[Supplied information — start]

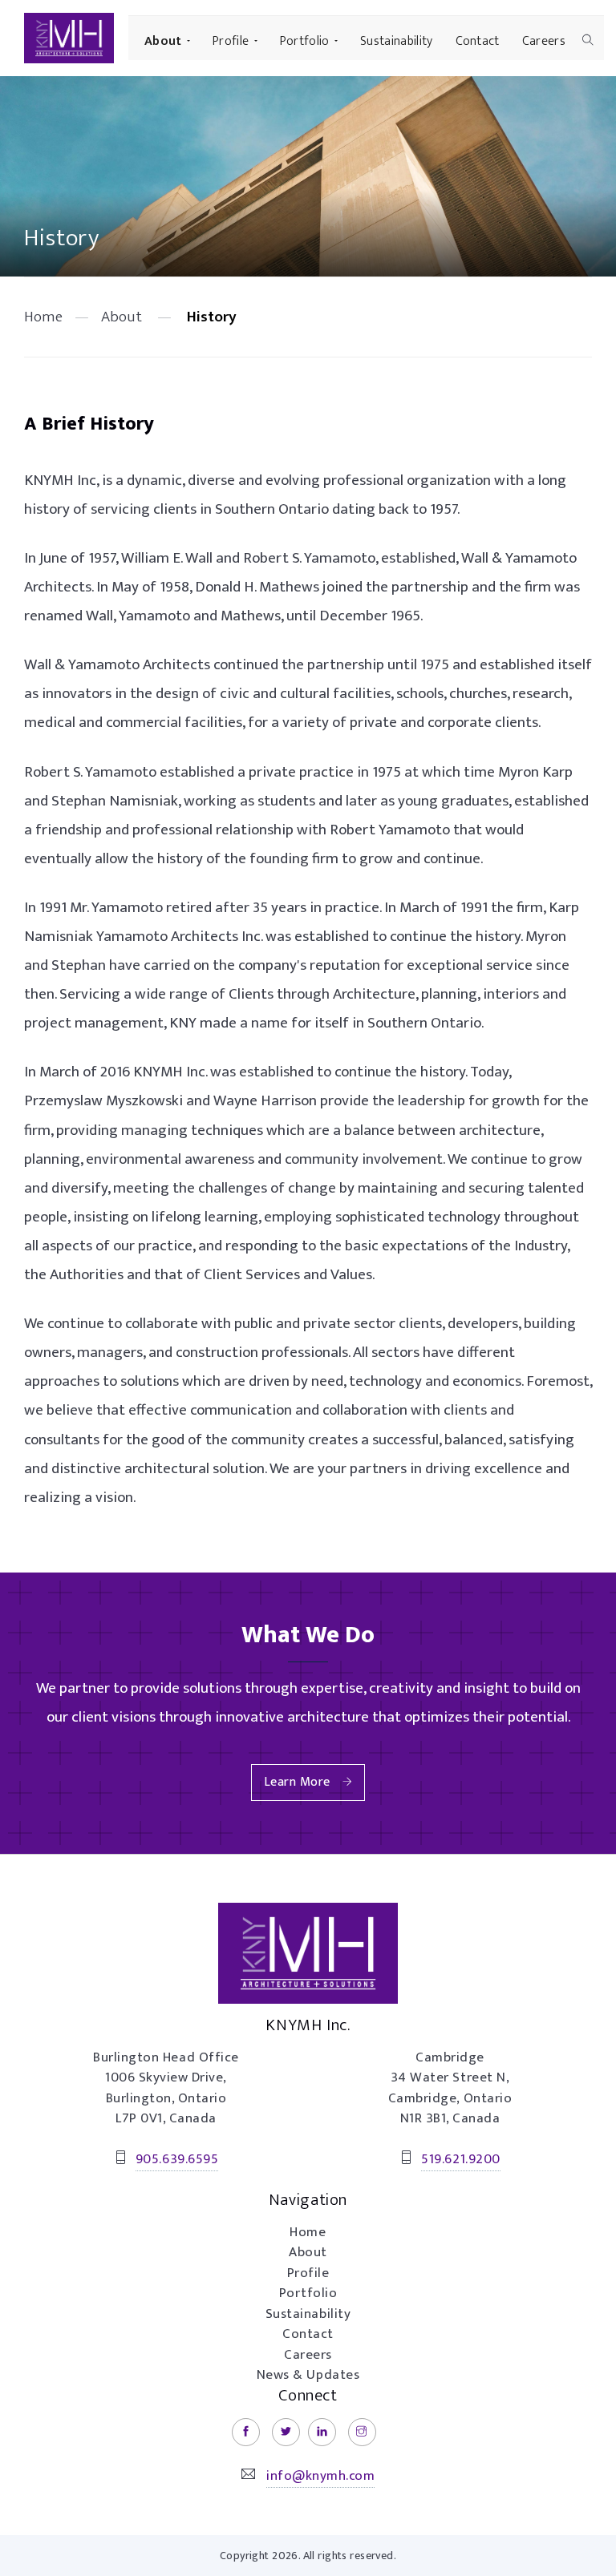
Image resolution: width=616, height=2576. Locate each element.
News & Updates (308, 2375)
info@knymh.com (320, 2476)
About (121, 316)
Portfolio (308, 2293)
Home (43, 316)
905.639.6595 (177, 2159)
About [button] (163, 41)
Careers (543, 41)
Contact (478, 41)
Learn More (297, 1782)
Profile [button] (231, 41)
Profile (308, 2273)
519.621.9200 (460, 2159)
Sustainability (396, 41)
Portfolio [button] (305, 41)
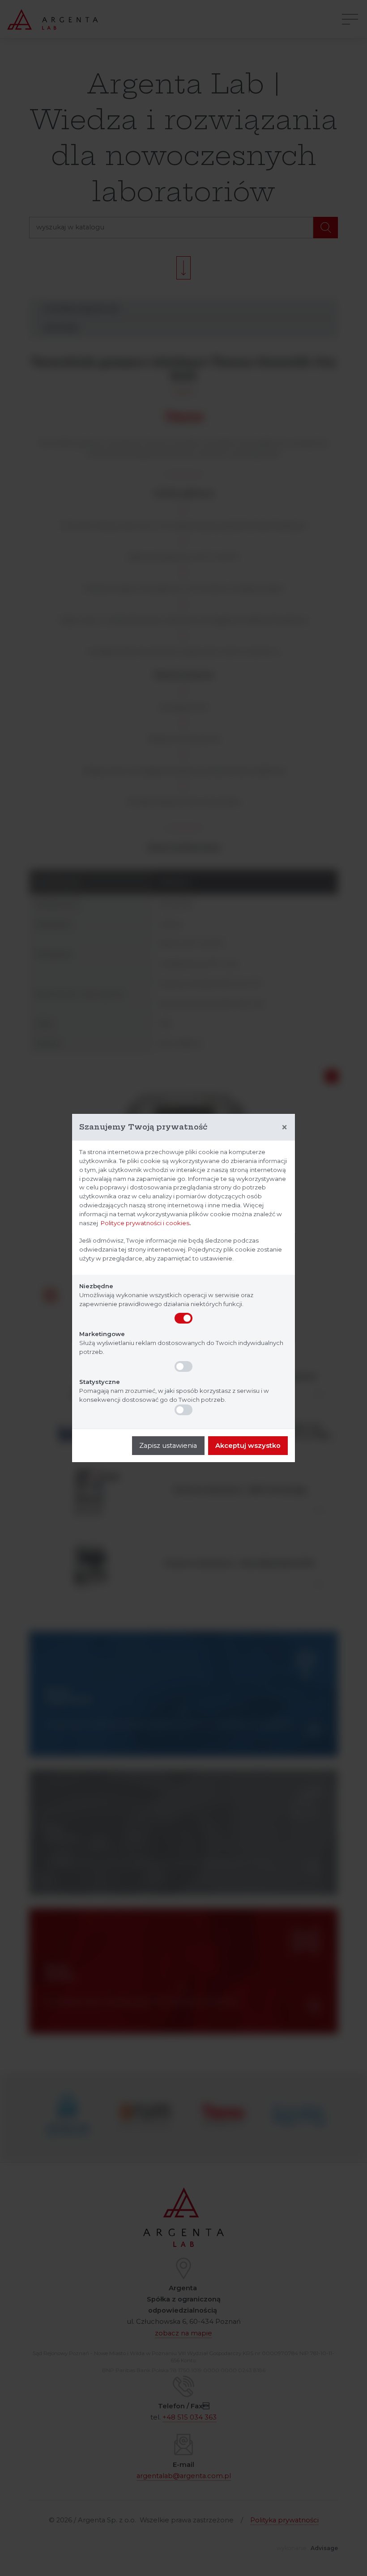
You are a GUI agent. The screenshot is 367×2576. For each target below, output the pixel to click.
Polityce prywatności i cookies (145, 1223)
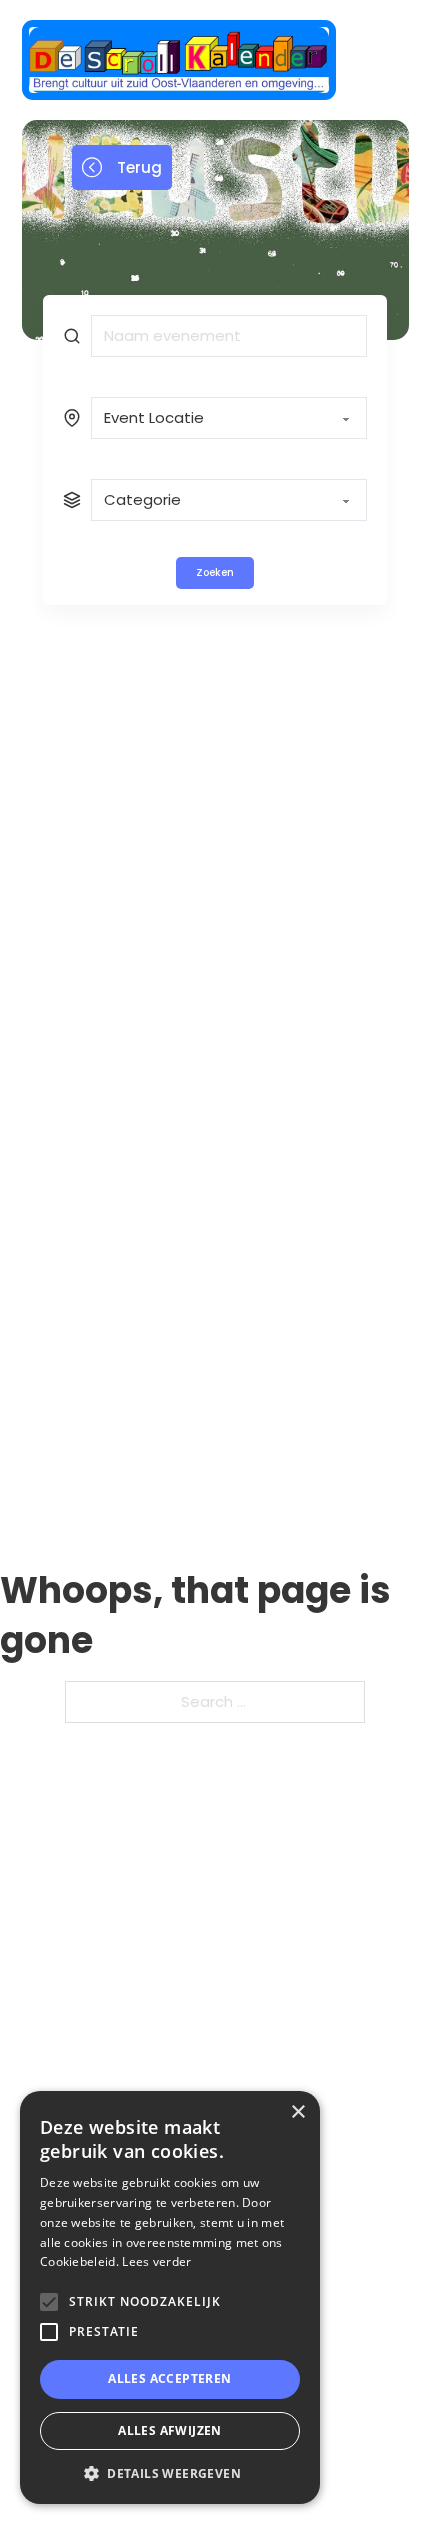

[Supplied information — finish]

Prompt: Every line of the material is to be quoted exactly, with no pictures carried over.

Exercise solution:
Image resolution: width=616, height=2576. Locate each element.
News & Updates (308, 2375)
info@knymh.com (320, 2476)
About (121, 316)
Portfolio (308, 2293)
Home (43, 316)
905.639.6595 (177, 2159)
About [button] (163, 41)
Careers (543, 41)
Contact (478, 41)
Learn More (297, 1782)
Profile [button] (231, 41)
Profile (308, 2273)
519.621.9200 (460, 2159)
Sustainability (396, 41)
Portfolio [button] (305, 41)
You are a GUI agent. The screenshot is 367×2576. For each target below, output the pixel to click.
Polityce prywatności i cookies (145, 1223)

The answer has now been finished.